§ **Exercise details**
Type out all the data below, word for word.
*** Provided records Section Begins ***
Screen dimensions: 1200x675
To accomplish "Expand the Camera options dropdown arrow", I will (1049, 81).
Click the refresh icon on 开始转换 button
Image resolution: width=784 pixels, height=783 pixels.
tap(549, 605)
*** Provided records Section Ends ***
§ **Result**
Screen dimensions: 1200x675
To accomplish "Expand the Camera options dropdown arrow", I will (1049, 81).
Click the refresh icon on 开始转换 button
Image resolution: width=784 pixels, height=783 pixels.
tap(549, 605)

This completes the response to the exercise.